Rich has been in the race longer than Crist has been a Democrat. She has put thousands of miles on her car instead of flying around the state in private planes donated by millionaire supporters. And there is no one who will question whether she has a stronger track record supporting the Democratic Party platform than Crist.
    
Yet she remains the underdog as most Democratic Party leaders have backed Crist, thinking his past popularity and reputation as a strong campaigner give them the best hope to beat Republican Gov. Rick Scott and win the governor's race for the first time since 1994.
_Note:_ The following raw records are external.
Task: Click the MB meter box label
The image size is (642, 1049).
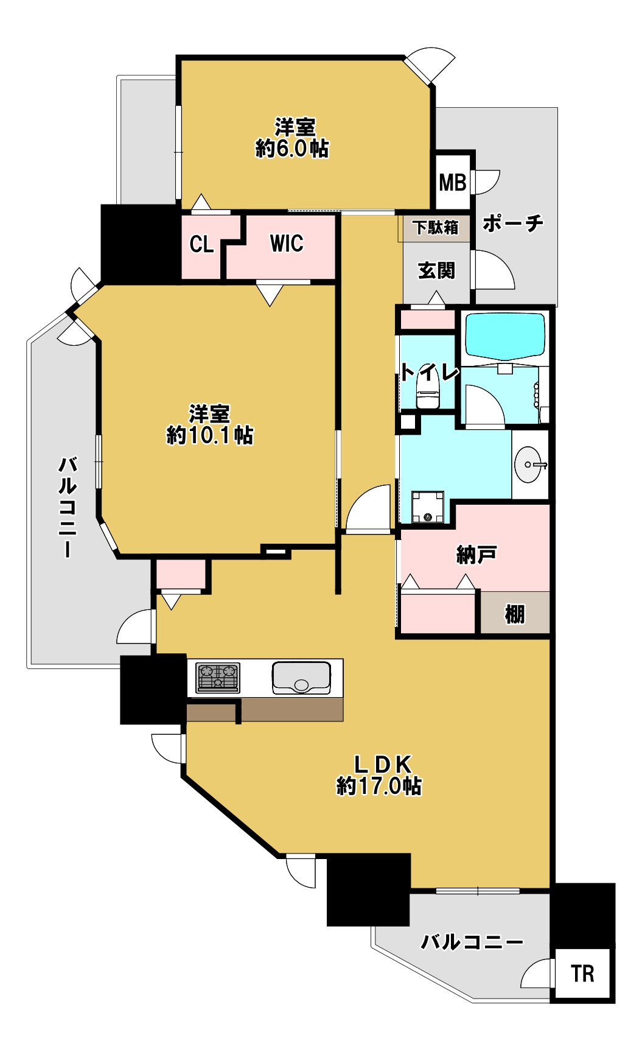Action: point(453,182)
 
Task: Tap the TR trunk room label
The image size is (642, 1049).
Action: point(582,974)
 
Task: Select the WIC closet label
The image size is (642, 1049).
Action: point(287,244)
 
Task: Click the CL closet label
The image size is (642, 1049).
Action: point(201,244)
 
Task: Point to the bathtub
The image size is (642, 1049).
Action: point(505,337)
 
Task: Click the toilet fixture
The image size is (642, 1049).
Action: point(428,390)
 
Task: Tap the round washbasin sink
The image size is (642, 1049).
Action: point(528,465)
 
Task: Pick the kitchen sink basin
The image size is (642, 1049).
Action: point(301,678)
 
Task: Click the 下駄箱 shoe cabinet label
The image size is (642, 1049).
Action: point(435,228)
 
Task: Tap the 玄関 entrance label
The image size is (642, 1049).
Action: point(436,270)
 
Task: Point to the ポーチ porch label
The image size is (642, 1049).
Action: point(513,223)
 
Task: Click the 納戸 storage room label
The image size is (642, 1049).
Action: point(476,555)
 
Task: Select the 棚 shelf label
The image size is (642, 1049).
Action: point(515,614)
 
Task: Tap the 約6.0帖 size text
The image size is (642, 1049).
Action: point(292,148)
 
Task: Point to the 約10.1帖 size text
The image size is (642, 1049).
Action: point(209,435)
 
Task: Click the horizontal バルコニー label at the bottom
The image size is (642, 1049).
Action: point(472,942)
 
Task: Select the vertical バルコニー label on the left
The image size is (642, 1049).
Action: point(68,507)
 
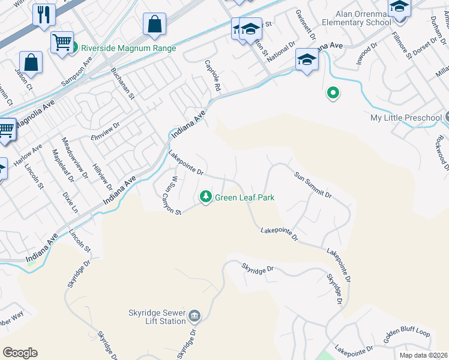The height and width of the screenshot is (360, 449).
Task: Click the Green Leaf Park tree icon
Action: [206, 197]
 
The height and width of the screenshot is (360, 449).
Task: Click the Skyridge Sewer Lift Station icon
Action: [194, 316]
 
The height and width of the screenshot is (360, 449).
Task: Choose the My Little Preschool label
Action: [406, 118]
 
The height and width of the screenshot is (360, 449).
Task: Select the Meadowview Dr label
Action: [75, 158]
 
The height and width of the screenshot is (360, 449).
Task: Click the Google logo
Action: [20, 353]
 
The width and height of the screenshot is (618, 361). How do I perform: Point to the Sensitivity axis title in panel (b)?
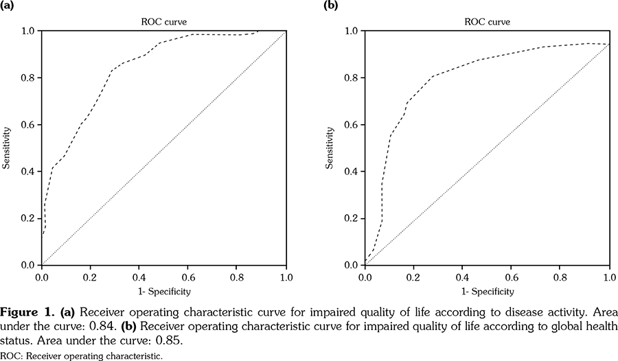pyautogui.click(x=332, y=148)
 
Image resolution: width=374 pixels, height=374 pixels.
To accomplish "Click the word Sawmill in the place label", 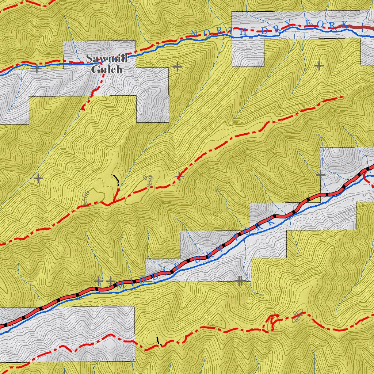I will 107,58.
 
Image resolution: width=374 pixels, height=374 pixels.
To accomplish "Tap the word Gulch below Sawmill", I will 107,69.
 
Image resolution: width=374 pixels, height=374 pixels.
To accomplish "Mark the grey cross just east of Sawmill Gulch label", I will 177,67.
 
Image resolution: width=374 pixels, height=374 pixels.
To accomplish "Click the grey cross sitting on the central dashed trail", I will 179,177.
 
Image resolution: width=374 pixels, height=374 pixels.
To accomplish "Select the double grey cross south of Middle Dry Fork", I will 240,280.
Crist, who was a Republican when elected in 2006, has raised $19 million through his campaign and a political committee formed to elect him. Rich has raised just under $1 million through her campaign and a political committee.
    
Despite the odds, Rich has refused to back down.
    
"We need to have a true, progressive Democratic in the race running against a tea party Republican," Rich said. "We need to have a serious strong contrast. That's how we get our base out to vote."
    
Rich, 72, served in the House from 2000 to 2004 and then was elected to the Senate, where she served until 2012. She entered the governor's race in April 2012, eight months before Crist registered as a Democrat.
    
When she was first elected to the Legislature, she listed her occupation as professional volunteer, having served on a number of community service groups and boards.
    
She was the Senate Democratic leader during Scott's first two years in office and was a vocal opponent of many of his policies, from cuts to Medicaid, efforts to privatize prisons, a plan to drug-test welfare recipients and changes to public education. She has been a strong advocate for schools, child welfare and human services.
    
"She's honest. She's very clear in her goals," said Tom Conboy, 45, of West Palm Beach, who held a sign for Rich at a Florida Democratic Party fundraising dinner. "She's a solid Democrat. She represents the values I want to see in my next governor."
    
When people were focused on the 2012 presidential election, Rich began jumping in her car and driving seemingly countless miles around the state, visiting nearly every county while attending hundreds of events.
    
"We stopped counting at about 140,000 miles," Rich said. "It's hard to do it this way, to do the grassroots strategy, but it's the best way to meet the people, to learn what their needs are and to learn what their concerns are."
    
She said unlike Crist, she has never wavered on issues like keeping abortion legal, supporting gay rights and tightening gun laws.
    
"People can change their mind, but it's unusual for someone to change their mind 180 degrees on every issue," Rich said of Crist.
    
Crist has virtually ignored Rich, refusing to debate her while saying he needs to stay focused on Scott.
    
Rich also realizes the Florida Democratic Party, which has bought ads supporting Crist, hasn't been a big advocate of her campaign.
    
Former Florida Chief Financial Officer Alex Sink, the Democrats' nominee against Scott four years ago, praised Rich, but said she thinks Crist will win the primary and be the better candidate against Scott.
    
"Nan has made her case," Sink said. "She's somebody that we've known for a long time and she's a great Democrat and she's certainly qualified to be governor, but for whatever reason she hasn't been able to raise the resources needed to beat Rick Scott."
    
Rich hopes it's the party's most faithful Democrats that recognize that she better reflects their values and that they base their vote on research rather than television ads and campaign contributions.
    
"I'm on my own and that's fine," she said. "Sometimes the voters decide that the money is not the most important thing, that the issues that they care about are most important."